High-street banks ‘exploited by Russia to launder $740m’

HSBC has been dragged into a new money-laundering scandal amid allegations that Britain’s biggest high street lender handled more than $500 million in Russian “dirty money” over four years.

International money-laundering investigators believe that British banks, including Barclays, HSBC, Royal Bank of Scotland and Coutts, unwittingly helped to move more than $738 million of money linked with an alleged Russian criminal scheme between 2010 and 2014.

According to documents seen by The Guardian that were passed on by the Organised Crime and Corruption Reporting Project (OCCRP), a US government-backed programme, the lenders handled transactions for individuals and companies linked with a scheme known as the Global Laundromat.

It is said to have been one of Russia’s largest money-laundering schemes and involved the illegal transfer of at least $20 billion of assets out of the country and into the western banking system.

The newspaper claimed that UK and overseas branches of HSBC processed $545 million of such cash, more than any other British bank. RBS handled transactions worth $113 million, as well as a further $32.8 million through Coutts, its private banking unit.

Other banks said to be caught up in the scheme were Standard Chartered, whose branches are alleged to have moved $28.6 million of dirty money; Barclays, which allegedly processed transactions worth $2.5 million, and Lloyds Banking Group, for which no figure was provided.

By contrast, two unidentified American banks are said to have questioned the transfers and refused to process them.

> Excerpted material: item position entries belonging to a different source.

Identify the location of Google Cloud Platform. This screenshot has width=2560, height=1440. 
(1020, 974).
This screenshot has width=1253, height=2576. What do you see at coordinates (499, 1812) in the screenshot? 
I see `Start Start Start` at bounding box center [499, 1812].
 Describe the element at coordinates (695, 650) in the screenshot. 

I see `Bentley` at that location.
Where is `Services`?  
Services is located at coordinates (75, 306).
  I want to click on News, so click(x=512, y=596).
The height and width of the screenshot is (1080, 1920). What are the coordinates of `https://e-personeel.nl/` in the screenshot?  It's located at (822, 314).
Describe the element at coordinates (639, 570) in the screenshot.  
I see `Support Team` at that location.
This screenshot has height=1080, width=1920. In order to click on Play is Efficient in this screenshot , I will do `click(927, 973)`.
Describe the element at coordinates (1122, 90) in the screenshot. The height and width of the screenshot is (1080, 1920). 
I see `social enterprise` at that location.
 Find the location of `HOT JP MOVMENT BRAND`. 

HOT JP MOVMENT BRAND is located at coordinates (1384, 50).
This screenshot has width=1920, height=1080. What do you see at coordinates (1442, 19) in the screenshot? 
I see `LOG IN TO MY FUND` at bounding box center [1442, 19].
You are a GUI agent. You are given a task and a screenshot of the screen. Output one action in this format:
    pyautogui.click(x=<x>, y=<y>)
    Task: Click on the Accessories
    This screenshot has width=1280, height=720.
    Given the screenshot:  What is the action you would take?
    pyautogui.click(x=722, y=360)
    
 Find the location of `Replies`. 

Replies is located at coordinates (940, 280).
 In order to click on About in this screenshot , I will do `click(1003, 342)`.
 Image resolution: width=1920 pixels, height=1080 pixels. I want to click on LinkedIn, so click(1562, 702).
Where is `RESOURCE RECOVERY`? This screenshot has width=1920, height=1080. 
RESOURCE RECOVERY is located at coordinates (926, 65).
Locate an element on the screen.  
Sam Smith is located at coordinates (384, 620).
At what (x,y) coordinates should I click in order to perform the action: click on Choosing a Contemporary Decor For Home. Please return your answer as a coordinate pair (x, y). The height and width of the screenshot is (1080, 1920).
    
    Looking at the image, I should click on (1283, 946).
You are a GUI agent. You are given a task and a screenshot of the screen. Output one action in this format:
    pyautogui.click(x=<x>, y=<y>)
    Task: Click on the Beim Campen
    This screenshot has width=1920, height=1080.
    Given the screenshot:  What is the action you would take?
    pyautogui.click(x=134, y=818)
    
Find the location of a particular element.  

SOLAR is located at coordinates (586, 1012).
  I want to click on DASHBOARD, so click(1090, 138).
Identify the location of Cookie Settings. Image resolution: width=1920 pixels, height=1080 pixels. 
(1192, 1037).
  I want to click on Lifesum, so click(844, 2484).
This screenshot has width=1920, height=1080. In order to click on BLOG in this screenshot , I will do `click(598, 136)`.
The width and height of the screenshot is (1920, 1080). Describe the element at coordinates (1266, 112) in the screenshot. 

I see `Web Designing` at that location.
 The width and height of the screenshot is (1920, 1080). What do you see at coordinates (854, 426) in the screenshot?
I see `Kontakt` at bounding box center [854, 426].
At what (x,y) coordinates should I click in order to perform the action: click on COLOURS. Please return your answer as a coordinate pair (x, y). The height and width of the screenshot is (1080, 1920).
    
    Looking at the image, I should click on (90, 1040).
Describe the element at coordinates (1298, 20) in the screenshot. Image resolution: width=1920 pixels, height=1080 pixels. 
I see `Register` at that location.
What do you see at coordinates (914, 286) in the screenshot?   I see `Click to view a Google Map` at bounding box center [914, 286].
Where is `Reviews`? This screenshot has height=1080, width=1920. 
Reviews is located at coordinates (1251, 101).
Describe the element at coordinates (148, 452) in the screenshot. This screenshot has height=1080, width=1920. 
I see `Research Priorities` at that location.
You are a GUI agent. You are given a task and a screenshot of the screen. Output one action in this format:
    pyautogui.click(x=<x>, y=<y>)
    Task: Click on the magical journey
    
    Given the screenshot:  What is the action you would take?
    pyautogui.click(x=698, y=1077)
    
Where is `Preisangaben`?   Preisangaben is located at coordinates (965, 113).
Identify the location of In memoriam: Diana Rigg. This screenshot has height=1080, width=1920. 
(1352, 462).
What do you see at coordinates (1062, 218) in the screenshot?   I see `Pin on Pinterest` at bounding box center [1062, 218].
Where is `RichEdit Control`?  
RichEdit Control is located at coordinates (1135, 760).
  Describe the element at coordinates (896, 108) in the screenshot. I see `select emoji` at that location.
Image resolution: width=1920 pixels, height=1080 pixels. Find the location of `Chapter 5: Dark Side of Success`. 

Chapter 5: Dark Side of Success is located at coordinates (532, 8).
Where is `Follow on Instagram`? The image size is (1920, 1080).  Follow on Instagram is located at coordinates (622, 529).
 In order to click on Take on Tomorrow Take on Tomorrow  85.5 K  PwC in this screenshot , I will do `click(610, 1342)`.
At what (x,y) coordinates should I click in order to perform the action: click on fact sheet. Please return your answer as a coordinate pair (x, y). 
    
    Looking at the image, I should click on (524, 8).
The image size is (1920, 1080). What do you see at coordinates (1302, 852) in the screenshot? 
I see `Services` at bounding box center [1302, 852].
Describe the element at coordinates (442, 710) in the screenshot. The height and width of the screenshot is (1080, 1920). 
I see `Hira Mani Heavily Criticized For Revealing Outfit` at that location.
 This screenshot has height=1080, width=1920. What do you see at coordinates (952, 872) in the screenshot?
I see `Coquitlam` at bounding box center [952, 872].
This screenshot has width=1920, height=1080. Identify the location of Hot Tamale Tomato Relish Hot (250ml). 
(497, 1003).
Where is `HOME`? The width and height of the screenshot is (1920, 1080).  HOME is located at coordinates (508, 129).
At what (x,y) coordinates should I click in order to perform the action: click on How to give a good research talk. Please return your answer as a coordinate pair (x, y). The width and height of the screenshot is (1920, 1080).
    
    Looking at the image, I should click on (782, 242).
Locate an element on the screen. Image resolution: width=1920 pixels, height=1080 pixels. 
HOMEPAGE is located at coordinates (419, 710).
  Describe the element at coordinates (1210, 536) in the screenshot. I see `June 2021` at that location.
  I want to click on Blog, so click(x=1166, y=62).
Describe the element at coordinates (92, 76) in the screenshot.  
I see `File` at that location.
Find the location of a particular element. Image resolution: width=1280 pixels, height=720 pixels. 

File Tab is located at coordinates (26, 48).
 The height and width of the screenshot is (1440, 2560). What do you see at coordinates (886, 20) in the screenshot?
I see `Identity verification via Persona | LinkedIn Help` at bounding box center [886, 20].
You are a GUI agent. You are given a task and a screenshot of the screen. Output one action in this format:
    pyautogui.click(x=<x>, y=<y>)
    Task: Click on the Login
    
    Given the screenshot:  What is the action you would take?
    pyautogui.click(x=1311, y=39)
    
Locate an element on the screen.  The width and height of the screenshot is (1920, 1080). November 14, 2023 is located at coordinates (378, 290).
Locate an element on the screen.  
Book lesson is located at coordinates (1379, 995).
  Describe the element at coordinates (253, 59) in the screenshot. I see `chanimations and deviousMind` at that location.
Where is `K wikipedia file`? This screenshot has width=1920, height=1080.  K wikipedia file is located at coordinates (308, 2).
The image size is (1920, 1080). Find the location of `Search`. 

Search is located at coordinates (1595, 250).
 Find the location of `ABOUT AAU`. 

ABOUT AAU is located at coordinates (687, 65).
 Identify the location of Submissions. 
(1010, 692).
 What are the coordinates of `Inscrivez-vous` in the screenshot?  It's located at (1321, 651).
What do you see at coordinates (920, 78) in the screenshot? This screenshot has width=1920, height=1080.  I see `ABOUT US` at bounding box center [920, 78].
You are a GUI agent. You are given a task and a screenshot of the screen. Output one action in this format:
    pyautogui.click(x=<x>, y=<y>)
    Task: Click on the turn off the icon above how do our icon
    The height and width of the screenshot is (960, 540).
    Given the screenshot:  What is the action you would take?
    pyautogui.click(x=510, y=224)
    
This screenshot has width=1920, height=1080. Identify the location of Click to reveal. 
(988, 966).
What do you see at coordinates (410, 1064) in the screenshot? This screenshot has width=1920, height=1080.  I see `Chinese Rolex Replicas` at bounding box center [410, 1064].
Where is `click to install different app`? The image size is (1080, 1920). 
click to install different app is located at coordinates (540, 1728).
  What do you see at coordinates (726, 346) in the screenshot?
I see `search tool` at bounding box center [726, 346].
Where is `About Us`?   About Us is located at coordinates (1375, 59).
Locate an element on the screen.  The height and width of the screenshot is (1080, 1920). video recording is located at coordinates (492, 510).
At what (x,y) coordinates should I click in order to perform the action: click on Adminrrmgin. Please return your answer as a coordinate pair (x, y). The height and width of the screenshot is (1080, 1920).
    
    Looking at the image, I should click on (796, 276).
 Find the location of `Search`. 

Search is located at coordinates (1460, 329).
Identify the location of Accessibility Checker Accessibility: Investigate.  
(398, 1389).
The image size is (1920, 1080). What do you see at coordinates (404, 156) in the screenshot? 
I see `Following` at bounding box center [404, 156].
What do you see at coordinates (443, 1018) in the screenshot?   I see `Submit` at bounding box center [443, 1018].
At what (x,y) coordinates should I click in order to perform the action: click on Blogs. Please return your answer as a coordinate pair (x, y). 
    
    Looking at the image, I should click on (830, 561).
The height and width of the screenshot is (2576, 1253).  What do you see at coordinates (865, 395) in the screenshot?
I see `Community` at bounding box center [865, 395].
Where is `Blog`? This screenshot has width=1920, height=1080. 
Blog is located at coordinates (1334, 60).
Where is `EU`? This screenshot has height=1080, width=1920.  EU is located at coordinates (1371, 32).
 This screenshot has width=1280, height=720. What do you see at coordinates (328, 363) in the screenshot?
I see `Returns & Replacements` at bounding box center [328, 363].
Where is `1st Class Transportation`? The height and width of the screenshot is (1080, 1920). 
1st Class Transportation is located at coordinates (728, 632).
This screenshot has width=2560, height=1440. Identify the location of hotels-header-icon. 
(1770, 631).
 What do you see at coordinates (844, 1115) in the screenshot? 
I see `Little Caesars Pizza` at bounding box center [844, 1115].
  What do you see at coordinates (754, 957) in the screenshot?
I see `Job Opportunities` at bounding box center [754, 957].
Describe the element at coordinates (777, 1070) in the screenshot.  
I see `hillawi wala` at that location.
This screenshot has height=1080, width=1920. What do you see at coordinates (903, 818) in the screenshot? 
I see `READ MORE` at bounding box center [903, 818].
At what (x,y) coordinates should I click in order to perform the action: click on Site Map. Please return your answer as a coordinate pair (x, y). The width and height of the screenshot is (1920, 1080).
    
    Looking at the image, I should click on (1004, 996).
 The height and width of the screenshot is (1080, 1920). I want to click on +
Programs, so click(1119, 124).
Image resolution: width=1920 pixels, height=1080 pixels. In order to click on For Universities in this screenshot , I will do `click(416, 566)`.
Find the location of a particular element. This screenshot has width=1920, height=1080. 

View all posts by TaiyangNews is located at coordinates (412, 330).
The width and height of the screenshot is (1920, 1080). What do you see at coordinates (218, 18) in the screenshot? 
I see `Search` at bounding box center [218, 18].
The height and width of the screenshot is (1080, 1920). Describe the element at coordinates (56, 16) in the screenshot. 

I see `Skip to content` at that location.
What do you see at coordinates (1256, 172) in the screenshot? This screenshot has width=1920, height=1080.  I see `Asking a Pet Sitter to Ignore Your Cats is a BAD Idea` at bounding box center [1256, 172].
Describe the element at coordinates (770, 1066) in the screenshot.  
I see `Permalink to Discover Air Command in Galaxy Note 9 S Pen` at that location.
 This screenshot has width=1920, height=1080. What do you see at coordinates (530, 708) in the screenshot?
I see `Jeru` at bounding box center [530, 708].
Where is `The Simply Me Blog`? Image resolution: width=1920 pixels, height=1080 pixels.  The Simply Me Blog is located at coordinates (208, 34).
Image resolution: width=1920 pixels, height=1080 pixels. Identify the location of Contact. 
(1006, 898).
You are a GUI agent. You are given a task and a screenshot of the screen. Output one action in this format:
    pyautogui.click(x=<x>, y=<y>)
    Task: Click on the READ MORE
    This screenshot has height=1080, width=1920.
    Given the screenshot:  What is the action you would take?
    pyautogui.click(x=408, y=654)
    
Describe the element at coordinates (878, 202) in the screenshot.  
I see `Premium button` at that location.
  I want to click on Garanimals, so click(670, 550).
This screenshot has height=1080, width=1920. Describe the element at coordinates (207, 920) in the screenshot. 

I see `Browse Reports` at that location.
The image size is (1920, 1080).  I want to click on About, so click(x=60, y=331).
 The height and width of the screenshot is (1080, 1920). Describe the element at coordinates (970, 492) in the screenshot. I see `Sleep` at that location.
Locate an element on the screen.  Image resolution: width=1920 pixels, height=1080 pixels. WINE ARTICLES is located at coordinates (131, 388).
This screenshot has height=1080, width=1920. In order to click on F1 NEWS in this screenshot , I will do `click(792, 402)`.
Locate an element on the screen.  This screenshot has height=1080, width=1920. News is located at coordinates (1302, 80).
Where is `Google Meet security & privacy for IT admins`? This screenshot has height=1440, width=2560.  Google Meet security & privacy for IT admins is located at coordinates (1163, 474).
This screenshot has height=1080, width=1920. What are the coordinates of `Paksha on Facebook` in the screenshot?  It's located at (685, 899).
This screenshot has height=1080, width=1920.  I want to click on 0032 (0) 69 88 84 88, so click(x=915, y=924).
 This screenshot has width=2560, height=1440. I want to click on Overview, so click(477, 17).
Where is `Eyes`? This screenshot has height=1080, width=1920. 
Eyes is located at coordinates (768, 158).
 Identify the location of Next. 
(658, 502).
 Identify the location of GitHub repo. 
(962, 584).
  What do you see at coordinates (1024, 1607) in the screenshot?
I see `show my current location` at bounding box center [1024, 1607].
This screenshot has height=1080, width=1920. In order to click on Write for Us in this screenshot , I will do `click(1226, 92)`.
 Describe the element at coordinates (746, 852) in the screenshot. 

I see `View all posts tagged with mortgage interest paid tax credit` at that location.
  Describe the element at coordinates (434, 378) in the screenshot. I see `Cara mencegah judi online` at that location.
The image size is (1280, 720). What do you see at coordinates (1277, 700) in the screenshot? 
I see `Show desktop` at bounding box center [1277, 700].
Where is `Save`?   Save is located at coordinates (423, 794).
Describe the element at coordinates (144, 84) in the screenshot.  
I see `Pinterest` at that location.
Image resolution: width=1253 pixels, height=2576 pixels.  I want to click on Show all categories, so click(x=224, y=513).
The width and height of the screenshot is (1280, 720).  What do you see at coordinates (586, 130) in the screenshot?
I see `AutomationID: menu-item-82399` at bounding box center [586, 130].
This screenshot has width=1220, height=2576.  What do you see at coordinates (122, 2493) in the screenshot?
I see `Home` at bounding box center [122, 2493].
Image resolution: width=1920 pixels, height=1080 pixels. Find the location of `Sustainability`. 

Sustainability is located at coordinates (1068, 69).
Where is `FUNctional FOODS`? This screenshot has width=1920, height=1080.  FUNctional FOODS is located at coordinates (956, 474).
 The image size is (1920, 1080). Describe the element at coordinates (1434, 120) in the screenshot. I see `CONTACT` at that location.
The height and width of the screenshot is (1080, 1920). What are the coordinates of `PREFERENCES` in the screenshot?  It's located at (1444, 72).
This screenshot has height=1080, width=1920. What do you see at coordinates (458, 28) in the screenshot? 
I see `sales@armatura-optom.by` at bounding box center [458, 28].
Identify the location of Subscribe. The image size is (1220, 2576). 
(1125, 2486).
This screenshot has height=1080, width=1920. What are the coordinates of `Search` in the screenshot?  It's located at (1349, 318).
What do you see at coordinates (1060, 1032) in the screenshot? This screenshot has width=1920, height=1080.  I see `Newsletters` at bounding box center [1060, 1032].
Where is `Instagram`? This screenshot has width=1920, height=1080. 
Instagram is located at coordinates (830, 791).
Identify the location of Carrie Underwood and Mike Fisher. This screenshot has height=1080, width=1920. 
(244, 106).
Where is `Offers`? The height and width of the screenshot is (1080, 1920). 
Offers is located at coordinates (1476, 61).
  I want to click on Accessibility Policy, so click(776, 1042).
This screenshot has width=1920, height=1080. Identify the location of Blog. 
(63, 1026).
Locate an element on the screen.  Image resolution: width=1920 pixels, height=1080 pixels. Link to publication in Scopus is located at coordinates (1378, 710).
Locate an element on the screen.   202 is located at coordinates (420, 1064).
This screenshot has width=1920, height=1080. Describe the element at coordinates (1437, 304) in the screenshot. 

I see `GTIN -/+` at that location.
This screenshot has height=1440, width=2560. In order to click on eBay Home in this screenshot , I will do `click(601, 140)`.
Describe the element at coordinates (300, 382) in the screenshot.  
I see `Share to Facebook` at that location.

The allegations will be embarrassing for HSBC, which only five years ago paid $1.9 billion, a record at that time, to settle a US money-laundering investigation into its North American business. It was also forced to agree to install an independent monitor to oversee efforts to clean up its operations.

HSBC and Coutts were named in last year’s Panama Papers leak, in which it was revealed that they had asked Mossack Fonseca, a controversial law firm, to set up more than 2,000 offshore companies for clients.

The claims will renew fears that the City of London and the UK financial system have become a conduit for billions of dollars of illicit money. Last week the Treasury announced the creation of a new anti-money-laundering unit.

The documents obtained by the OCCRP apparently detail how UK-registered companies were one of the main routes for the Laundromat scheme. According to The Guardian, the money was funnelled at first through 21 companies, most of which were based in Britain, with addresses in London, Birmingham, Edinburgh, Glasgow and North Yorkshire. British retailers were the unwitting final destinations for some of the cash, which was used to buy luxury products.

Banks are not alone under the spotlight. It was claimed that PWC had received a €27,000 fee for providing “consultancy services” to a Russian-owned company in Cyprus. PWC Cyprus said that it “applies all relevant laws and regulations on combating money laundering” and was “passing on the email communicated to us to the relevant authorities in Cyprus”.

HSBC said that it was strongly committed to fighting financial crime. “This case highlights the need for greater information-sharing between the public and private sectors, each of whom holds important information the other does not,” a spokesman said.

A spokesman for Barclays said that the bank “complies with the rules and regulations in all the jurisdictions in which it operates and has systems and controls in place to mitigate the risk of the bank being used to facilitate financial crime”.

Standard Chartered emphasised that it was committed to preventing fraud, money laundering and the financing of terrorism. It said that it would investigate suspicious activity and if necessary report its findings to the authorities.

A spokesman for Lloyds said: “We have effective processes in place to check the identity of customers as well as various tools to help identify suspicious activity. Where we identify any potential money laundering activity we advise the relevant authorities in line with our legal and regulatory obligations.”